• _TRY IT_: Copy all the entries below exactly, but not the pictures.

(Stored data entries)
══════
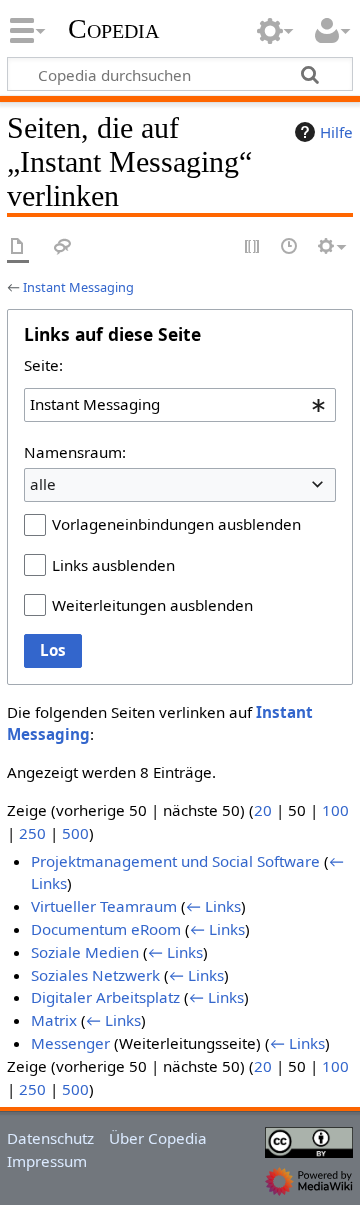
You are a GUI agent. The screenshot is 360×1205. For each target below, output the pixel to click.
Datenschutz (50, 1138)
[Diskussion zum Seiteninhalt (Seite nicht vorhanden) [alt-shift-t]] (63, 247)
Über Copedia (158, 1138)
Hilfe (336, 132)
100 (335, 810)
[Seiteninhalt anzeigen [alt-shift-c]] (18, 247)
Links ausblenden (113, 565)
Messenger (70, 1043)
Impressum (47, 1161)
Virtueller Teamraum (104, 906)
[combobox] (180, 405)
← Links (213, 906)
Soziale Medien (85, 952)
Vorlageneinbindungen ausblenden (176, 524)
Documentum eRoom (106, 929)
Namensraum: (75, 452)
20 (263, 810)
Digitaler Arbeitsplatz (105, 997)
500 (75, 833)
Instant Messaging (78, 287)
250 (32, 833)
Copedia (113, 29)
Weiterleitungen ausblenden (152, 605)
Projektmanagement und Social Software (175, 861)
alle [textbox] (43, 484)
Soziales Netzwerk (95, 975)
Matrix (54, 1020)
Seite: (43, 365)
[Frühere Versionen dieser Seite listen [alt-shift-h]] (290, 247)
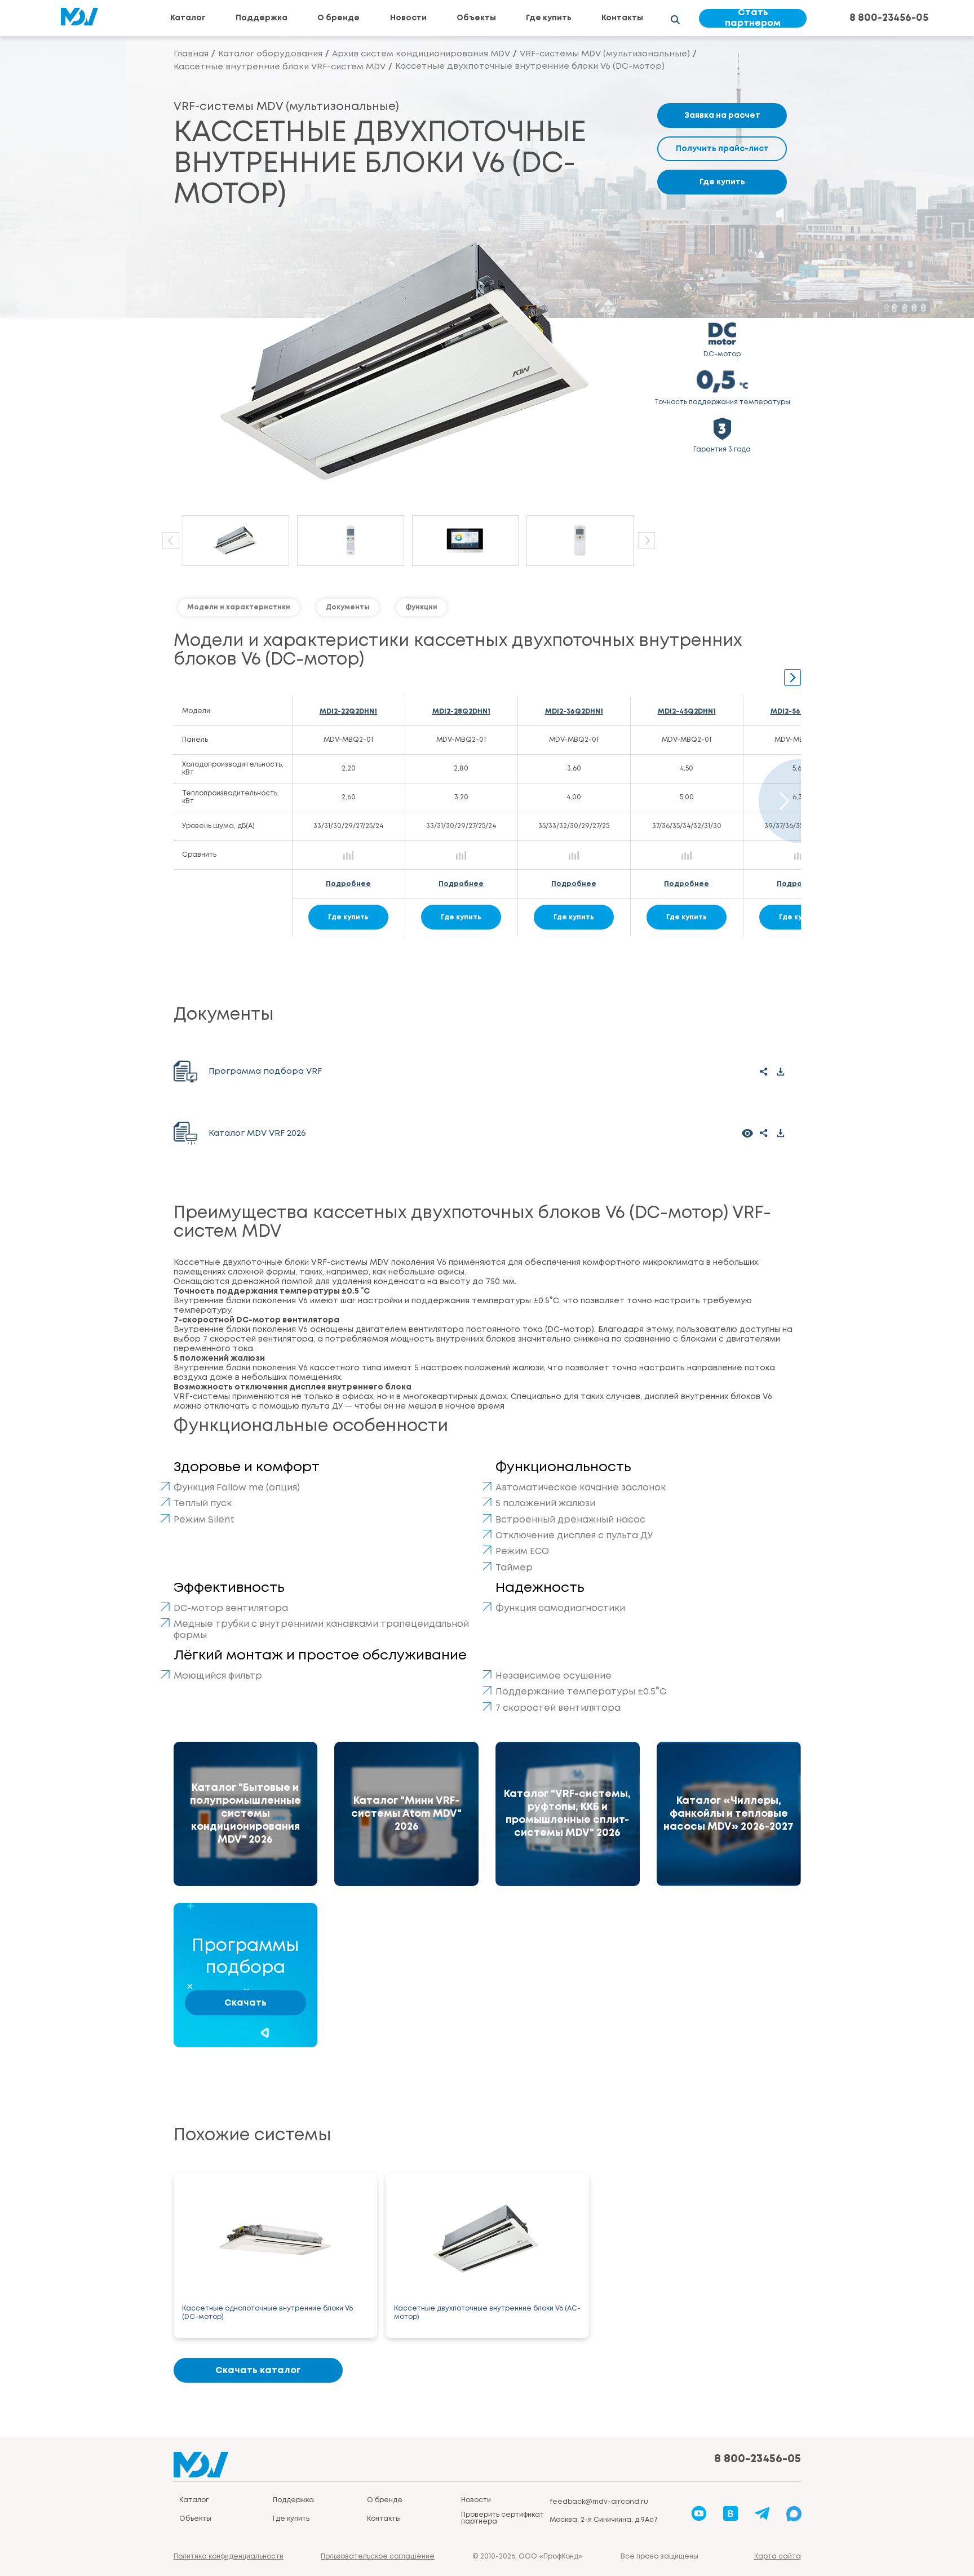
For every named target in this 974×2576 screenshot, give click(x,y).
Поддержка (261, 18)
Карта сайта (777, 2556)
══════
• _SOLUTION TO THIS TASK_:
You are a GUI agent. The screenshot is 360×1205. For each target below, output the pixel to click.
Datenschutz (50, 1138)
[Diskussion zum Seiteninhalt (Seite nicht vorhanden) [alt-shift-t]] (63, 247)
Über Copedia (158, 1138)
Hilfe (336, 132)
100 (335, 810)
[Seiteninhalt anzeigen [alt-shift-c]] (18, 247)
Links ausblenden (113, 565)
Messenger (70, 1043)
Impressum (47, 1161)
Virtueller Teamraum (104, 906)
[combobox] (180, 405)
← Links (213, 906)
Soziale Medien (85, 952)
Vorlageneinbindungen ausblenden (176, 524)
Documentum eRoom (106, 929)
Namensraum: (75, 452)
20 (263, 810)
Digitaler Arbeitsplatz (105, 997)
500 (75, 833)
Instant Messaging (78, 287)
250 (32, 833)
Copedia (113, 29)
Weiterleitungen ausblenden (152, 605)
Projektmanagement und Social Software (175, 861)
alle [textbox] (43, 484)
Soziales Netzwerk (95, 975)
Matrix (54, 1020)
Seite: (43, 365)
[Frühere Versionen dieser Seite listen [alt-shift-h]] (290, 247)
For every named target in this 974×2576 screenshot, give click(x,y).
Поддержка (261, 18)
Карта сайта (777, 2556)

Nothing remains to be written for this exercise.